Inline Values: The Ternary Operator

So, you have a text field, and you’re using an associative array to fill the values based on table data from your RDBMS, right?

You’re filling the values inline, something like:

value=”<?=$row['name']?>”

Which is great, so long as you’re sure the row will exist. If the row doesn’t, you get an E_NOTICE telling you there’s an undefined index. You could turn off error reporting, and poof, it works, or you could do it right.

Turning off error reporting to mask sloppy coding practices is like stopping doctor visits once you’ve been diagnosed with cancer. You’re still sick, you’re just not hearing about it any more. And just like a disease will continue to have adverse affects whether you admit it or not, your server’s error log will fill up with undefined index and undeclared variable warnings and notices. Will this cause a long term server problem? Maybe, but I doubt it.
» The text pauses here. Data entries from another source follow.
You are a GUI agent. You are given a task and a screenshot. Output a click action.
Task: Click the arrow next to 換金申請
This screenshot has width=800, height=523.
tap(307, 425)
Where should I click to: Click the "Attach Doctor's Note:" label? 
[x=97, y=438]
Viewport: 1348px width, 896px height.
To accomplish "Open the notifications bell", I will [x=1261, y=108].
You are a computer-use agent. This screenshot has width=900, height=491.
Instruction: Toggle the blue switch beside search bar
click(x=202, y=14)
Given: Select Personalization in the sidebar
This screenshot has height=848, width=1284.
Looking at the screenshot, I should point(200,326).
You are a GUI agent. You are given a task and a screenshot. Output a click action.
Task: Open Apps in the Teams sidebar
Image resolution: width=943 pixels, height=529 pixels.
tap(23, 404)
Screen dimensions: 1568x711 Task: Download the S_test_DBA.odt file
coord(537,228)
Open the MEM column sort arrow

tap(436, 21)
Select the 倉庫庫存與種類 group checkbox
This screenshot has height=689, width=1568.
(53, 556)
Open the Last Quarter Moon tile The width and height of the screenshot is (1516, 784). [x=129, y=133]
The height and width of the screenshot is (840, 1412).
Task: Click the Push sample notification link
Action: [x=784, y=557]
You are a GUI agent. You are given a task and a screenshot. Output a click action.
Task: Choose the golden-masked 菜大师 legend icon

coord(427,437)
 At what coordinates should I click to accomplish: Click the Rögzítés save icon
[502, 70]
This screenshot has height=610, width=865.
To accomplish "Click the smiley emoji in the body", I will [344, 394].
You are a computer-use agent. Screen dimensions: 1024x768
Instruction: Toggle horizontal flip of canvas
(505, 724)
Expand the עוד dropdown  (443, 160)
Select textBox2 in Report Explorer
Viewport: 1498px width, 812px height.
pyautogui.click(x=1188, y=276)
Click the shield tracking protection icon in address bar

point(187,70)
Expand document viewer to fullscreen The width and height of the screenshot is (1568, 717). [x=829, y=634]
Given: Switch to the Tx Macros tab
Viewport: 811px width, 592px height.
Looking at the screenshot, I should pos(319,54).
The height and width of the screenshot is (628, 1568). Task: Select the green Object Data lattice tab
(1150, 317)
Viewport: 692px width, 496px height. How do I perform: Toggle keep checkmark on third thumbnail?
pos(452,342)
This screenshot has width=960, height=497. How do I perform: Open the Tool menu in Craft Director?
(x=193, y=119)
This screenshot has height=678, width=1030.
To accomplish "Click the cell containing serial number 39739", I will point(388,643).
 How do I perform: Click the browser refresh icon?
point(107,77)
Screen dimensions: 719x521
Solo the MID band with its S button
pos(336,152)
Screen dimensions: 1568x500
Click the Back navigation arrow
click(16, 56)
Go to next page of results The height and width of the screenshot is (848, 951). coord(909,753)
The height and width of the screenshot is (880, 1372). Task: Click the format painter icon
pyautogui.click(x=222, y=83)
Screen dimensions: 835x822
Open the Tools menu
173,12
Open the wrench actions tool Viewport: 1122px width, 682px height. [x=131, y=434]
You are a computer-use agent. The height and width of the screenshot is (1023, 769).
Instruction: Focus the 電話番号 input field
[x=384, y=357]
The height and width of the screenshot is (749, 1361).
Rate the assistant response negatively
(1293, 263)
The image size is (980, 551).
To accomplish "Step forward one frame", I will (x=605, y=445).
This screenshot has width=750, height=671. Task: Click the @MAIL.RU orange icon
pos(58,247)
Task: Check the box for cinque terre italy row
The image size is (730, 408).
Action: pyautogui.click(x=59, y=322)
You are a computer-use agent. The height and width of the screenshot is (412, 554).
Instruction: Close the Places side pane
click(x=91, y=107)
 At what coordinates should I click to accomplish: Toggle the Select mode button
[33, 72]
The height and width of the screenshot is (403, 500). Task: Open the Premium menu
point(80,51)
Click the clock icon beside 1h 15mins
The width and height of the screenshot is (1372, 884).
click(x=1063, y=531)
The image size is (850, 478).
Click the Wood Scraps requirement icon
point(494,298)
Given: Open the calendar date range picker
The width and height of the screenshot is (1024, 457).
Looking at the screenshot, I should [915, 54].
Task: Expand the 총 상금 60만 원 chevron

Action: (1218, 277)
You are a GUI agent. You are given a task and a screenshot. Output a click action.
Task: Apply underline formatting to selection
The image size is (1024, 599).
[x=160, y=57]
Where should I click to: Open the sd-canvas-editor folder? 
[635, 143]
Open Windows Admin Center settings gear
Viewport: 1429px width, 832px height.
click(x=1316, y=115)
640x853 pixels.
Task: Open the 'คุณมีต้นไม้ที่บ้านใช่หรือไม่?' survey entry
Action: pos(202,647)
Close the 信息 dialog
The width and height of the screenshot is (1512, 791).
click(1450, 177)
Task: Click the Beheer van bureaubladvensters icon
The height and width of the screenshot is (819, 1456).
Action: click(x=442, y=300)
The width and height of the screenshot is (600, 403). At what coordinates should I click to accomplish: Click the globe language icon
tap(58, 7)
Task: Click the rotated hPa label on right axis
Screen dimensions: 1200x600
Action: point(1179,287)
More important, filling up the server log with garbage makes you less able to diagnose real problems and fix them, because you have to sift through millions of lines of stupid notices and warnings to get to find a “real” error.

Let’s say you’re pulling the row like this, and assigning the array:

$result = mysql_query(”select * from users where id=1″);
$user = mysql_fetch_assoc($result);

If there is no record, you have a problem. Granted, most programmers I’ve seen are too sloppy and lazy to care about such a problem, but the problem still exists regardless of how you feel about it.

In a situation like the above (which is not the best way to access a DB, IMHO, use classes and good architecture), you can short circuit the issue by declaring the empty array first and then using a decision block to init the data if there is something to init.

$row = array();
$result = mysql_query(”select * from users where id = 1″);
if (mysql_num_rows($result)):
  $row = mysql_fetch_assoc($result);
endif;

This step alone does not solve your problem, it lays the foundation by which your problem can be solved. Now, when you do an inline value (interpolated into the HTML), do it with the ternary operator:

value=”<?=$row ? $row['name'] : “”?>”

The ternary operator is a standard construct in most programming languages (VB6 had IIF, but it’s the same thing). The Syntax of the ternary operator is:

condition ? truepart : falsepart

Where condition is any valid statement that translates into a boolean, truepart is what to do when it’s true, and falsepart is what to do when it’s false.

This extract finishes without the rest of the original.